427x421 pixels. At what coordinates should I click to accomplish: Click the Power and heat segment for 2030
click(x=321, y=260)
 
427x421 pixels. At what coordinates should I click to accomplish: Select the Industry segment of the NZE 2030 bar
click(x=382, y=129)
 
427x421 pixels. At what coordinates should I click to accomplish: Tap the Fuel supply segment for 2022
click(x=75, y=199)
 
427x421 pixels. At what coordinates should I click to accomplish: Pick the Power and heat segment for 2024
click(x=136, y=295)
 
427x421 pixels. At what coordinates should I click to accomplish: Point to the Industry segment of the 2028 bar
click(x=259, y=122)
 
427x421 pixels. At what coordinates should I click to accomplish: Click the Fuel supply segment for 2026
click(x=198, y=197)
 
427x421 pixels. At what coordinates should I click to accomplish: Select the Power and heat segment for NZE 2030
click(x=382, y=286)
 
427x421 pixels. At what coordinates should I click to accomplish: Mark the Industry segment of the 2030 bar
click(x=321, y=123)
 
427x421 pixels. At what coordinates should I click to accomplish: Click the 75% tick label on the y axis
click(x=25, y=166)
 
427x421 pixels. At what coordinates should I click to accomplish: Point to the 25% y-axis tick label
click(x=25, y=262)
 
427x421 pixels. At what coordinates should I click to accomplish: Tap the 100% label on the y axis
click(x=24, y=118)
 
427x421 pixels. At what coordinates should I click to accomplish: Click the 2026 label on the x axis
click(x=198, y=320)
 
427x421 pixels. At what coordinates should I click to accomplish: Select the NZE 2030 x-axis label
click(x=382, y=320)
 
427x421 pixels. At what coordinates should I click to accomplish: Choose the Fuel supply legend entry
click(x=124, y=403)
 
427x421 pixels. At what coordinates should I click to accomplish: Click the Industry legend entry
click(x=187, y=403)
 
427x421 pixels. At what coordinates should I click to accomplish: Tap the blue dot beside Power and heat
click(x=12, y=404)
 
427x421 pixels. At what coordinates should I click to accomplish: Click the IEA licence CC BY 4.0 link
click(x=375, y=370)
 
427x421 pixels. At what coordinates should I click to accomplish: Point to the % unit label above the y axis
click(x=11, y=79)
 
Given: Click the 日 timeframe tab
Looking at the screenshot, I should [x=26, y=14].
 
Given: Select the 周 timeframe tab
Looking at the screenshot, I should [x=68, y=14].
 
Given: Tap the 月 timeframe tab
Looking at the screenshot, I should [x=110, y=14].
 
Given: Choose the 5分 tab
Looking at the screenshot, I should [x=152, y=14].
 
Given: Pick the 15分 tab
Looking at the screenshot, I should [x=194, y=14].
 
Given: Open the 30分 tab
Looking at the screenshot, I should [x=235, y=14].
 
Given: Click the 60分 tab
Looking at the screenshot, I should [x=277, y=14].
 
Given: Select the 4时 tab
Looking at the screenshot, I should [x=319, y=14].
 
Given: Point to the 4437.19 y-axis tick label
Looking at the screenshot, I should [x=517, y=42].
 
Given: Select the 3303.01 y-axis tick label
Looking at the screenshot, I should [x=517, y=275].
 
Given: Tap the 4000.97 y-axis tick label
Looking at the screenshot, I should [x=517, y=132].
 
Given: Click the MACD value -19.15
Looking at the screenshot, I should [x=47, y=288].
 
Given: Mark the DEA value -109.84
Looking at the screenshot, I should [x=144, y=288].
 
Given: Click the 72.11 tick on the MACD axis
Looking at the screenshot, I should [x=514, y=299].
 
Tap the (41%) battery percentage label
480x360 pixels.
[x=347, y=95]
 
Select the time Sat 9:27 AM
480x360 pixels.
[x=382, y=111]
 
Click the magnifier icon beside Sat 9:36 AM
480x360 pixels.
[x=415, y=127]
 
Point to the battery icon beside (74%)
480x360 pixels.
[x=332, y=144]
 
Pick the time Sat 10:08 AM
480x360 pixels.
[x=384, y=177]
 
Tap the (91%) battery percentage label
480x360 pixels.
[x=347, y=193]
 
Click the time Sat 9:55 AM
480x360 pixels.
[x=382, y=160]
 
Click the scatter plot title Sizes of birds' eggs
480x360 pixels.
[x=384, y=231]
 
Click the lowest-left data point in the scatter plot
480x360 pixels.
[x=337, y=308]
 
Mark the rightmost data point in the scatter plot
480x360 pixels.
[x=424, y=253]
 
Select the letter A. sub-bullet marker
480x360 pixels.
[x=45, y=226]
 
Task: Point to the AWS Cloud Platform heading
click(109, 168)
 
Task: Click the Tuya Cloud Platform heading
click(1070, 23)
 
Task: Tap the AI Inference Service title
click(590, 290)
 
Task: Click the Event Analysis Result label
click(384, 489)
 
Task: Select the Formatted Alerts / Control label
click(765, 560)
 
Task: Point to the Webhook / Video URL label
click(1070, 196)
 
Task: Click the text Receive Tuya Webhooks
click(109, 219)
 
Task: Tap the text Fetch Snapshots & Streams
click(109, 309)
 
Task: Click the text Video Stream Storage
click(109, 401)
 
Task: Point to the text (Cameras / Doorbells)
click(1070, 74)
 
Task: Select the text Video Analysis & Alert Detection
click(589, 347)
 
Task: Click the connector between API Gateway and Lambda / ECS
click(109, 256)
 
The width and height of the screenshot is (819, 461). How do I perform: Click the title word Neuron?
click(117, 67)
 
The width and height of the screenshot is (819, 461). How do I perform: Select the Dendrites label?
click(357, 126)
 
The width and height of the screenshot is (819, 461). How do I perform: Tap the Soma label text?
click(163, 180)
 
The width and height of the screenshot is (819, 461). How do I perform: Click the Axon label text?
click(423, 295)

********************

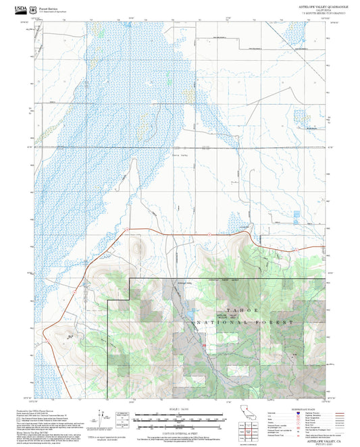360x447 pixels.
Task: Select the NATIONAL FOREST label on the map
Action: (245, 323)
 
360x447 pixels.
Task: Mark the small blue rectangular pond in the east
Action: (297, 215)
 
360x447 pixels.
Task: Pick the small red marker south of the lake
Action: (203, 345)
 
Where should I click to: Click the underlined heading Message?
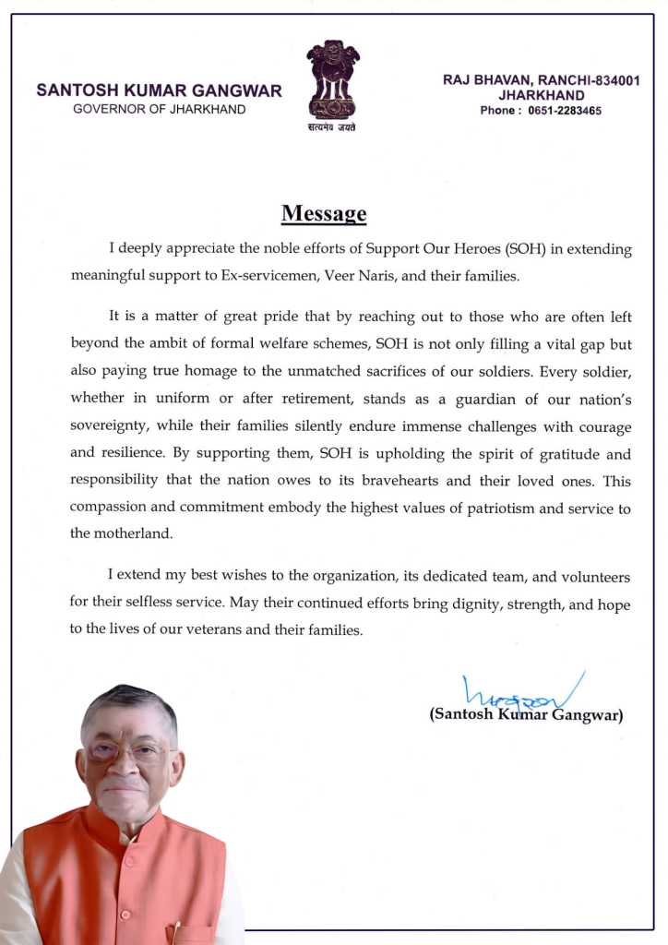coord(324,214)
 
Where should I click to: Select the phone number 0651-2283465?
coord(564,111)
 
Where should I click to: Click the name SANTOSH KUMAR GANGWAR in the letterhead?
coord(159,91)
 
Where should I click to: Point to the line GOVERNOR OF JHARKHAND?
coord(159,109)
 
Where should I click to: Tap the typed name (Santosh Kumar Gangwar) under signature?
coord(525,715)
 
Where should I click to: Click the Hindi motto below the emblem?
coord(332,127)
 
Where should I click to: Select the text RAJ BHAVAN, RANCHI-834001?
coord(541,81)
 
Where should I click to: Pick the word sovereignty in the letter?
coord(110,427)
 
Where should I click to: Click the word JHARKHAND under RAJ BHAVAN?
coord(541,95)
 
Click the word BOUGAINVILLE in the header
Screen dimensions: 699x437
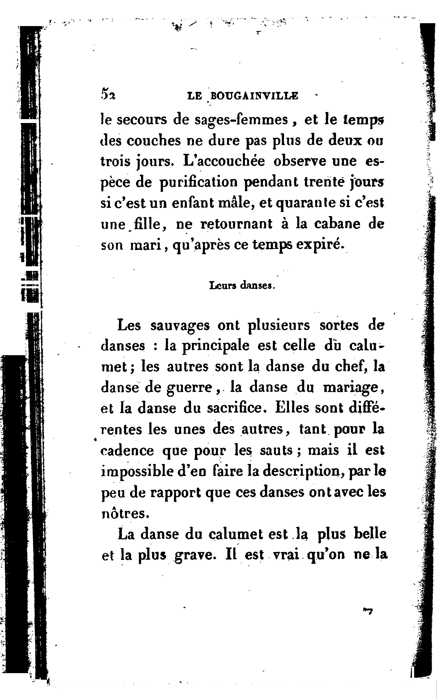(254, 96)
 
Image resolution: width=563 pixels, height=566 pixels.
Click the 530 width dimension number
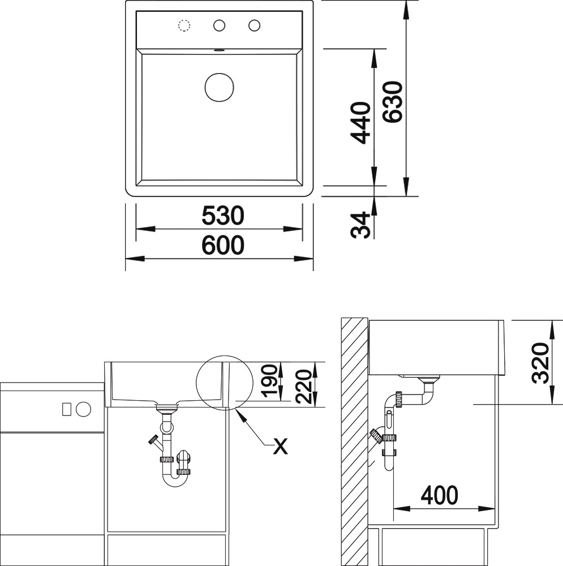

********************

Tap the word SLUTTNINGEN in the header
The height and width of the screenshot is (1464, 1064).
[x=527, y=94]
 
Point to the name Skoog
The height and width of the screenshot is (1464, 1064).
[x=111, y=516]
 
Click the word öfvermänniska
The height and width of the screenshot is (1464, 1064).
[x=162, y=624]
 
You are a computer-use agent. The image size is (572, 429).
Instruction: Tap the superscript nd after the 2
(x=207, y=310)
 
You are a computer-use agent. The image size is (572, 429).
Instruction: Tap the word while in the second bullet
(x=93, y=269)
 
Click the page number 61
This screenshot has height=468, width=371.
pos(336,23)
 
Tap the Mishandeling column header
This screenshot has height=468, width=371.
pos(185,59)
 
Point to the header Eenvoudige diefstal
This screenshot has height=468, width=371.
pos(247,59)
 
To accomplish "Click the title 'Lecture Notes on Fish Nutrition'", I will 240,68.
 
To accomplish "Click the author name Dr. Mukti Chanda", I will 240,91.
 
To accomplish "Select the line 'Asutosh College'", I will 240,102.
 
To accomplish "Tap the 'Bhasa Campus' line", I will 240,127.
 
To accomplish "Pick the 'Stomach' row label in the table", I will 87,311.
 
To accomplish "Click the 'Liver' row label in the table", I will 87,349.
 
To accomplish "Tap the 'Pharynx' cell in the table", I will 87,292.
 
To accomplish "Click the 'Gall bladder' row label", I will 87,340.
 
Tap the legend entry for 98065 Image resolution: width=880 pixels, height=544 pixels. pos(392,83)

********************

Recopiez à l'identique le passage qui s'ouvre sur la ligne contenant "Task: Tap the text Fetch Snapshots & Streams" et se ferme sur celle contenant "click(109, 256)", ces deux lignes comprises.

Résultat obtenu –
Task: Tap the text Fetch Snapshots & Streams
click(109, 309)
 
Task: Click the text Video Stream Storage
click(109, 401)
 
Task: Point to the text (Cameras / Doorbells)
click(1070, 74)
 
Task: Select the text Video Analysis & Alert Detection
click(589, 347)
 
Task: Click the connector between API Gateway and Lambda / ECS
click(109, 256)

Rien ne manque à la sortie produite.